Impact of Site Stratification on Data Analysis
When adjusting for site stratification in Cox regression analysis, the method requires calculation of site-specific risk sets separately for each site to reflect heterogeneous baseline hazards across sites. This approach led to the exclusion of data from sites with no events (deaths) or sites containing only one enrolled patient, as these sites did not contribute to the formation of the partial likelihood. In the PANAMO study, this affected 61 patients (16.6% of total enrollment), including 55 patients from sites with no deaths and 6 patients from single-patient sites who died.
Consequence of Data Exclusion
The exclusion of these 61 patients introduced bias, as all six deaths from single-patient sites were in the placebo group. Removing these patients from the data analysis caused an underestimation of the treatment effect of vilobelimab. This hidden bias, resulting from a reduced effective sample size and unbalanced treatment allocation, pushed the p-value above the significance level.
Alternative Analytical Approaches
Analyzing the data set with the originally proposed protocol method using Cox regression without site stratification reported a positive finding with a hazard ratio (HR) of 0.67 and a p-value of 0.026. This method was adopted by the FDA in its published review as the more reliable approach.

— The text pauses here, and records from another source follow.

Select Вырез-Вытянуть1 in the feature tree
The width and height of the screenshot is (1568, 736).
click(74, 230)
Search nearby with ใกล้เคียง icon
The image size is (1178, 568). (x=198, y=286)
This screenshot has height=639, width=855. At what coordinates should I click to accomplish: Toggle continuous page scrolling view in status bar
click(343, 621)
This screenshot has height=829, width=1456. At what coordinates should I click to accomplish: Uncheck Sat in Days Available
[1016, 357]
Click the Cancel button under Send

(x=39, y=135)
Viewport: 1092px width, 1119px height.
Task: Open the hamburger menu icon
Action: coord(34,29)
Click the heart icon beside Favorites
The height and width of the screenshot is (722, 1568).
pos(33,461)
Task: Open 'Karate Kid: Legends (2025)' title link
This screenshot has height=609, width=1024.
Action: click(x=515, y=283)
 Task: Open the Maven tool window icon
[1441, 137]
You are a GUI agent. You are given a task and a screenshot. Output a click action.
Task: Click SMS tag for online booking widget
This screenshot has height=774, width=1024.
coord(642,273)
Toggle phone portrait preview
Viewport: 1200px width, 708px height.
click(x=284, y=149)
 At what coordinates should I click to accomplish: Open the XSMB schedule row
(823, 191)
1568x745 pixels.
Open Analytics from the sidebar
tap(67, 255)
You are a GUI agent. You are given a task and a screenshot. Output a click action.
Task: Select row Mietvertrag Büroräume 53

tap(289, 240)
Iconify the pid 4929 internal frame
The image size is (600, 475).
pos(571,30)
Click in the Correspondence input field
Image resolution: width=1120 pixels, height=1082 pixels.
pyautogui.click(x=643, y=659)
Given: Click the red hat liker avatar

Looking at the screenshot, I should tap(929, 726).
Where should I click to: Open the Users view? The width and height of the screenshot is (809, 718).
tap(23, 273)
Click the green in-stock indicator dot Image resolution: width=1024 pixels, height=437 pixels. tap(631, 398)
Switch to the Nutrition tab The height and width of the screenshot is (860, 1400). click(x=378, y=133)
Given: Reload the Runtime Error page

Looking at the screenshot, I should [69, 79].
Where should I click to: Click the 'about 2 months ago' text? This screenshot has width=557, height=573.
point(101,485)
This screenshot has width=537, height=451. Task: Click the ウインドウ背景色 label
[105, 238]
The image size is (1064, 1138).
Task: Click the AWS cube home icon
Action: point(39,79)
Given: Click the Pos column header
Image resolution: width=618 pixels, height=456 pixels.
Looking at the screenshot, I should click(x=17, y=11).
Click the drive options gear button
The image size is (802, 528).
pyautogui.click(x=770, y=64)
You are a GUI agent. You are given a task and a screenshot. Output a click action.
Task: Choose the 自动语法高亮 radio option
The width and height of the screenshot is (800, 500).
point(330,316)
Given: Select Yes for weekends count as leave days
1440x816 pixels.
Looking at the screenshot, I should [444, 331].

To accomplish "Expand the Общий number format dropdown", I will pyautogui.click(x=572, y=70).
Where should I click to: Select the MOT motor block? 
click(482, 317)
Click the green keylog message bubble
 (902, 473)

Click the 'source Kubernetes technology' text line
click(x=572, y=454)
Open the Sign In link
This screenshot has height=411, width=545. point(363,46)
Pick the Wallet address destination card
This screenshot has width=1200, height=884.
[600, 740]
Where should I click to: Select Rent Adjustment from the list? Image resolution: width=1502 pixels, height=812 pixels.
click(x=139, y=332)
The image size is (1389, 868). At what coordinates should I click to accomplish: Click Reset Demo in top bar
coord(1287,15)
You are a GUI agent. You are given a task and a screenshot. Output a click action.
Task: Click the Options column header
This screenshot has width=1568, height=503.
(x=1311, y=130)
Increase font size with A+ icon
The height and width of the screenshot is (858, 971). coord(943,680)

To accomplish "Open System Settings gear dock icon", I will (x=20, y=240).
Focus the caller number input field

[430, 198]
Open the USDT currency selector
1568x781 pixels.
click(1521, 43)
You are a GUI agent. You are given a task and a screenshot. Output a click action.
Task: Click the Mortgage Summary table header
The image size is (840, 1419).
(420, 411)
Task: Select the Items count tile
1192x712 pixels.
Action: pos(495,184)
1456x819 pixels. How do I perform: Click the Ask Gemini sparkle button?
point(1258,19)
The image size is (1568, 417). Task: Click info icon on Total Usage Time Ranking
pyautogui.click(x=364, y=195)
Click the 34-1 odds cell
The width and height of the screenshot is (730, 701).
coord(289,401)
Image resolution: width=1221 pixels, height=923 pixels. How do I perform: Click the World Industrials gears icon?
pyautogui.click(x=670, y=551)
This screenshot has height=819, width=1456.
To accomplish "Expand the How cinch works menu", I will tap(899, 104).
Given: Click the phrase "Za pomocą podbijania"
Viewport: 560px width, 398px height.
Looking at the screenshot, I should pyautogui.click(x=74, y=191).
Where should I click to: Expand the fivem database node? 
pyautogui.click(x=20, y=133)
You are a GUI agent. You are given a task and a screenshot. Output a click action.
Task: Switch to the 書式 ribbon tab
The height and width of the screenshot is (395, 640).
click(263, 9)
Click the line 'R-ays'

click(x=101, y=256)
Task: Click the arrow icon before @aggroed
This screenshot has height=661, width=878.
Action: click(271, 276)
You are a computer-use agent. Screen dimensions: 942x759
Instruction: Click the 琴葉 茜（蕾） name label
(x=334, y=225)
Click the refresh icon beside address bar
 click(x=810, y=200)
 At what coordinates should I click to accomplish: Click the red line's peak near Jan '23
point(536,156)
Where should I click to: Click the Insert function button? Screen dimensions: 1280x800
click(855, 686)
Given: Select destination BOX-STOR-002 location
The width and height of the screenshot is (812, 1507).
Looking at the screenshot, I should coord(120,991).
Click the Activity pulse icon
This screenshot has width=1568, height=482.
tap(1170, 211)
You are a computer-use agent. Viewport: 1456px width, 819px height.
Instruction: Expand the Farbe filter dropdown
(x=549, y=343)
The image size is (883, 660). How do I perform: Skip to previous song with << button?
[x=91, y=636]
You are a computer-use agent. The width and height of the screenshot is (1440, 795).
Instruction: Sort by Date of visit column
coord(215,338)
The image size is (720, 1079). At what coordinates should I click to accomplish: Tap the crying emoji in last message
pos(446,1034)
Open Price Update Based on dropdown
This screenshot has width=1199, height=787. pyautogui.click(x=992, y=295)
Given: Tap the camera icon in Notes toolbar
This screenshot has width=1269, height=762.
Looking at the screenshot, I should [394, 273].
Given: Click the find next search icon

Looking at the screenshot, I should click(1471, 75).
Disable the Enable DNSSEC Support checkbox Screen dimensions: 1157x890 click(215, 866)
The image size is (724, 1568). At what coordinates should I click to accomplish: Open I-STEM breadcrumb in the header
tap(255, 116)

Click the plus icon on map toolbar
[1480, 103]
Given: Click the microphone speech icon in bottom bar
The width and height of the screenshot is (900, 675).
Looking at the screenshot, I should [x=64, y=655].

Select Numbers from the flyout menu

Addressing Geographic Diversity and Population Heterogeneity
To account for geographic diversity and population heterogeneity without the technical challenges posed by local risk sets, country-level or region-level stratification may be more appropriate. Healthcare system differences between countries may significantly impact mortality due to variations in intensive care treatment modalities, drug approvals, and staffing. Fitting country-stratified or region-stratified Cox models, as well as multilevel frailty Cox models with random effects, yielded positive findings with hazard ratios in similar ranges. Consistent patterns were observed in pre-specified sensitivity analyses using logistic regression and post-hoc simple group comparisons via log-rank tests, as well as for the key secondary endpoint of 60-day all-cause mortality.